Bienvenue à Erez
Gruda, Agnès
Il y a 10 ans, Erez était un point de passage grouillant de vie, où des marchands de bananes et de pistaches vantaient leur marchandise dans le bruit des klaxons des taxis.
D'attentat en attentat, les mesures de sécurité ont été resserrées. Le passage entre Gaza et Israël a été élargi d'une sorte de no man's land d'environ 800 mètres qui, il y a encore trois ans, séparait Palestiniens et étrangers.
Les premiers traversaient le passage dans un couloir bordé d'une clôture de métal. Les seconds marchaient sur une surface asphaltée large comme une autoroute. C'est l'image que j'avais gardée de mon dernier passage, il y a trois ans: celle d'une autoroute de béton longée par une sorte d'enclos réservé aux " autochtones ".
Cette séparation n'existe plus, sans doute parce que les Palestiniens qui peuvent circuler entre Israël et Gaza ne sont pas assez nombreux. Tous doivent marcher dans un seul et même couloir, où l'on a aménagé plusieurs grilles métalliques. Parfois, on doit attendre plusieurs minutes avant que la grille ne s'écarte.

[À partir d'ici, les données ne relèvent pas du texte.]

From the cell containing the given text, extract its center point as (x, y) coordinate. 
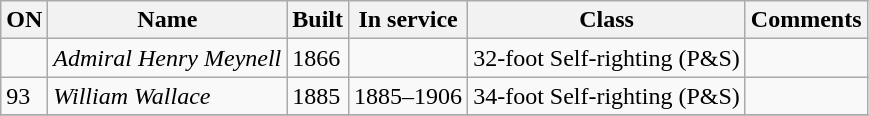
1885 (318, 96)
In service (408, 20)
Name (168, 20)
93 (24, 96)
1866 (318, 58)
Comments (806, 20)
34-foot Self-righting (P&S) (607, 96)
William Wallace (168, 96)
Admiral Henry Meynell (168, 58)
Built (318, 20)
ON (24, 20)
32-foot Self-righting (P&S) (607, 58)
Class (607, 20)
1885–1906 (408, 96)
Provide the [x, y] coordinate of the cell's center where the given text is located.  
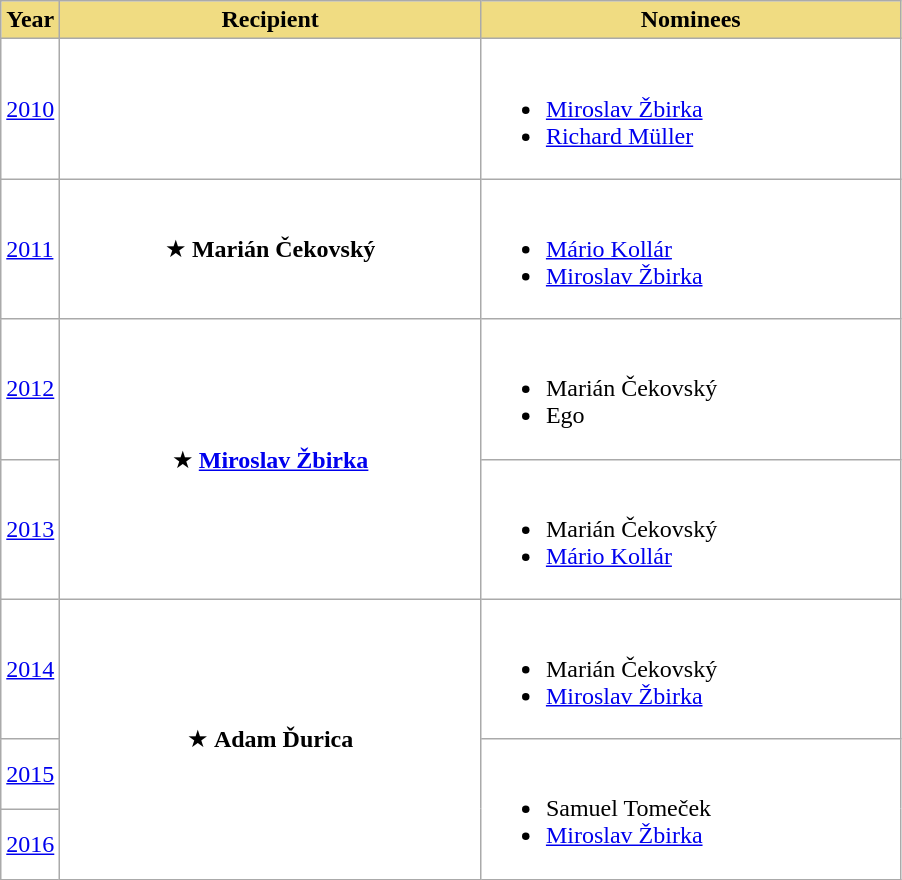
2014 [30, 669]
Miroslav ŽbirkaRichard Müller [690, 109]
Samuel TomečekMiroslav Žbirka [690, 809]
Nominees [690, 20]
Year [30, 20]
Marián ČekovskýMiroslav Žbirka [690, 669]
★ Marián Čekovský [270, 249]
Marián ČekovskýMário Kollár [690, 529]
Recipient [270, 20]
2015 [30, 774]
Marián ČekovskýEgo [690, 389]
Mário KollárMiroslav Žbirka [690, 249]
★ Adam Ďurica [270, 739]
2010 [30, 109]
2013 [30, 529]
2012 [30, 389]
2016 [30, 844]
★ Miroslav Žbirka [270, 459]
2011 [30, 249]
Extract the (X, Y) coordinate from the center of the cell holding the provided text.  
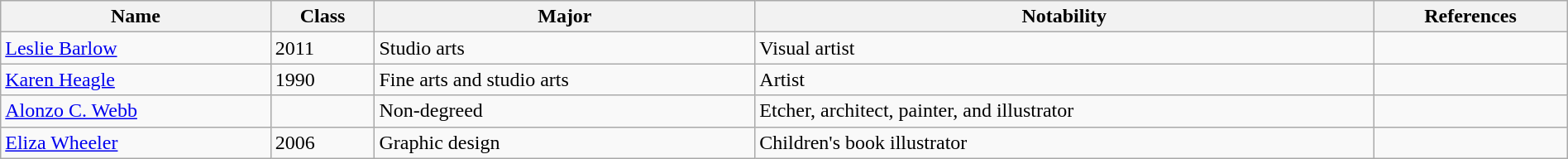
2011 (323, 48)
Alonzo C. Webb (136, 111)
Notability (1064, 17)
Artist (1064, 79)
Children's book illustrator (1064, 142)
Studio arts (565, 48)
References (1470, 17)
Visual artist (1064, 48)
Non-degreed (565, 111)
Fine arts and studio arts (565, 79)
Leslie Barlow (136, 48)
Etcher, architect, painter, and illustrator (1064, 111)
Karen Heagle (136, 79)
Graphic design (565, 142)
1990 (323, 79)
2006 (323, 142)
Eliza Wheeler (136, 142)
Major (565, 17)
Name (136, 17)
Class (323, 17)
Capture the cell that displays the provided text and extract its (x, y) central coordinate. 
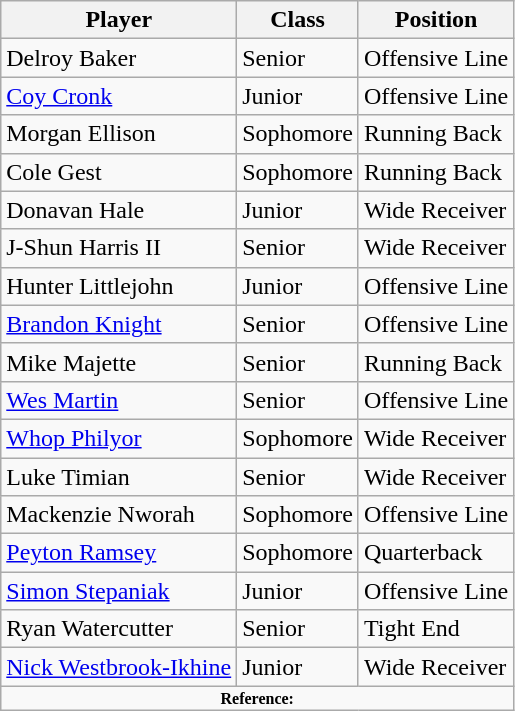
Cole Gest (119, 172)
Mike Majette (119, 362)
Simon Stepaniak (119, 591)
J-Shun Harris II (119, 248)
Brandon Knight (119, 324)
Peyton Ramsey (119, 553)
Player (119, 20)
Delroy Baker (119, 58)
Class (298, 20)
Reference: (258, 698)
Whop Philyor (119, 438)
Nick Westbrook-Ikhine (119, 667)
Morgan Ellison (119, 134)
Position (436, 20)
Mackenzie Nworah (119, 515)
Hunter Littlejohn (119, 286)
Tight End (436, 629)
Coy Cronk (119, 96)
Quarterback (436, 553)
Wes Martin (119, 400)
Luke Timian (119, 477)
Ryan Watercutter (119, 629)
Donavan Hale (119, 210)
Return the (x, y) coordinate for the center point of the cell that contains the specified text.  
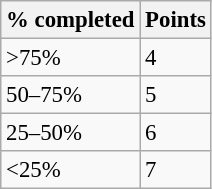
7 (176, 170)
Points (176, 20)
25–50% (70, 133)
% completed (70, 20)
6 (176, 133)
>75% (70, 58)
<25% (70, 170)
50–75% (70, 95)
4 (176, 58)
5 (176, 95)
Provide the (x, y) coordinate of the cell's center where the given text is located.  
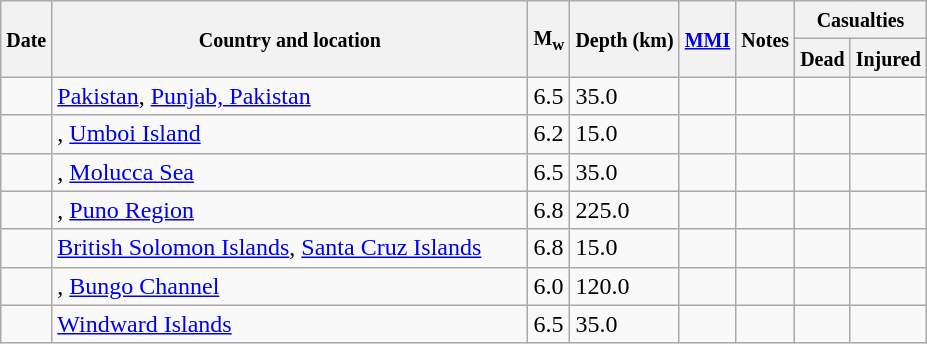
, Puno Region (290, 210)
Casualties (861, 20)
6.2 (549, 134)
MMI (708, 39)
Windward Islands (290, 324)
Country and location (290, 39)
6.0 (549, 286)
Depth (km) (624, 39)
British Solomon Islands, Santa Cruz Islands (290, 248)
120.0 (624, 286)
Date (26, 39)
Mw (549, 39)
, Bungo Channel (290, 286)
Dead (823, 58)
, Molucca Sea (290, 172)
Notes (766, 39)
Pakistan, Punjab, Pakistan (290, 96)
, Umboi Island (290, 134)
225.0 (624, 210)
Injured (888, 58)
Determine the (x, y) coordinate at the center of the cell enclosing the given text.  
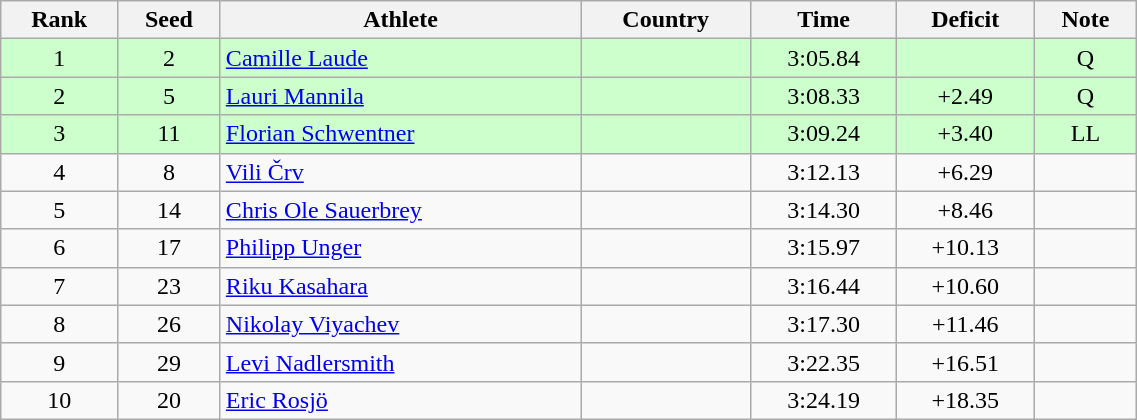
Chris Ole Sauerbrey (400, 210)
3:05.84 (824, 58)
Time (824, 20)
10 (60, 400)
Deficit (965, 20)
Rank (60, 20)
3:24.19 (824, 400)
3:15.97 (824, 248)
Eric Rosjö (400, 400)
Seed (170, 20)
3:14.30 (824, 210)
+10.60 (965, 286)
11 (170, 134)
Florian Schwentner (400, 134)
+6.29 (965, 172)
26 (170, 324)
3:08.33 (824, 96)
3:09.24 (824, 134)
6 (60, 248)
3:22.35 (824, 362)
3:17.30 (824, 324)
+18.35 (965, 400)
Lauri Mannila (400, 96)
+2.49 (965, 96)
+10.13 (965, 248)
Camille Laude (400, 58)
1 (60, 58)
23 (170, 286)
3:16.44 (824, 286)
3:12.13 (824, 172)
Athlete (400, 20)
Nikolay Viyachev (400, 324)
+3.40 (965, 134)
9 (60, 362)
Country (666, 20)
Note (1086, 20)
Vili Črv (400, 172)
Philipp Unger (400, 248)
29 (170, 362)
LL (1086, 134)
+11.46 (965, 324)
7 (60, 286)
+16.51 (965, 362)
Levi Nadlersmith (400, 362)
Riku Kasahara (400, 286)
20 (170, 400)
3 (60, 134)
17 (170, 248)
4 (60, 172)
+8.46 (965, 210)
14 (170, 210)
Return (x, y) of the center of cell containing provided text 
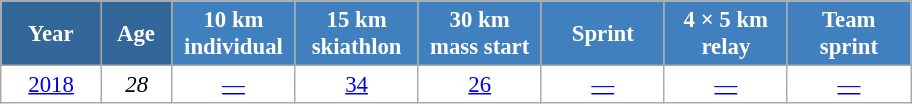
15 km skiathlon (356, 34)
26 (480, 85)
34 (356, 85)
28 (136, 85)
2018 (52, 85)
30 km mass start (480, 34)
10 km individual (234, 34)
Sprint (602, 34)
Team sprint (848, 34)
Age (136, 34)
4 × 5 km relay (726, 34)
Year (52, 34)
Return the [X, Y] coordinate for the center point of the cell that contains the specified text.  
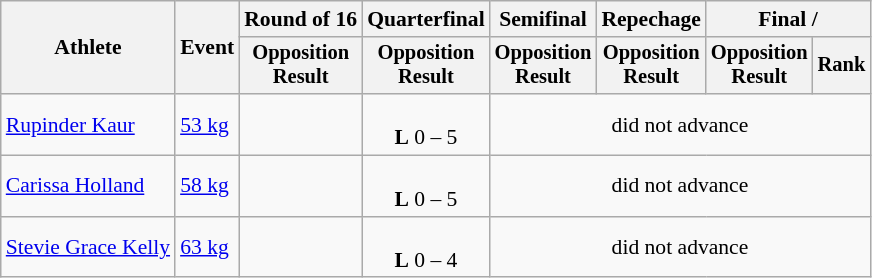
Quarterfinal [426, 19]
Carissa Holland [88, 186]
Semifinal [544, 19]
Repechage [651, 19]
63 kg [207, 248]
Round of 16 [300, 19]
Stevie Grace Kelly [88, 248]
Event [207, 48]
L 0 – 4 [426, 248]
58 kg [207, 186]
Rupinder Kaur [88, 124]
Athlete [88, 48]
Final / [788, 19]
53 kg [207, 124]
Rank [842, 66]
Provide the (x, y) coordinate of the cell's center where the given text is located.  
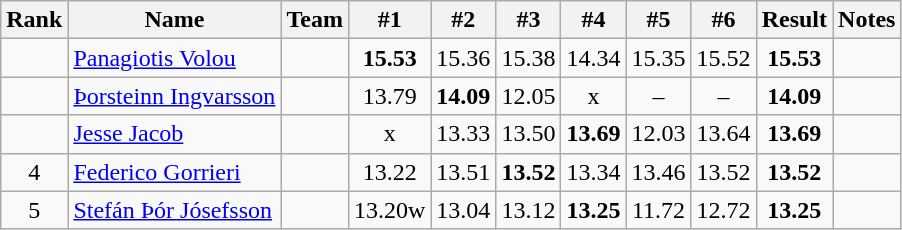
13.46 (658, 172)
11.72 (658, 210)
#5 (658, 20)
Rank (34, 20)
Notes (867, 20)
5 (34, 210)
13.22 (389, 172)
13.50 (528, 134)
12.72 (724, 210)
Þorsteinn Ingvarsson (174, 96)
15.38 (528, 58)
14.34 (594, 58)
Federico Gorrieri (174, 172)
15.52 (724, 58)
Stefán Þór Jósefsson (174, 210)
13.79 (389, 96)
12.03 (658, 134)
Panagiotis Volou (174, 58)
15.35 (658, 58)
13.12 (528, 210)
Result (794, 20)
Name (174, 20)
Team (315, 20)
12.05 (528, 96)
#2 (464, 20)
13.33 (464, 134)
4 (34, 172)
13.34 (594, 172)
Jesse Jacob (174, 134)
13.64 (724, 134)
13.04 (464, 210)
13.20w (389, 210)
#6 (724, 20)
#1 (389, 20)
#4 (594, 20)
#3 (528, 20)
13.51 (464, 172)
15.36 (464, 58)
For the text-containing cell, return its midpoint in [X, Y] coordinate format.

Au retour de Gaza, après avoir traversé deux détecteurs de métal, on pénètre dans un cylindre transparent; des traces au sol nous indiquent où placer les pieds. " Mains en l'air ", ordonne une voix venue d'on ne sait où. Pardon? Le temps de comprendre, la porte se referme sur nous et un lecteur ultramoderne- un scanner?- fait en grinçant le tour de notre corps à la recherche d'objets suspects.
De station en station, on ne voit jamais personne. Une voix sans visage nous ordonne de placer notre sac, ou de le reprendre, ou encore de vider nos poches.
Et ce n'est pas fini: un véritable terminal qui, de l'extérieur, a des allures d'aérogare, est en construction à la sortie de Gaza. L'affiche qui, à notre arrivée, nous souhaite " Bienvenue à Erez " sonne presque comme une mauvaise blague.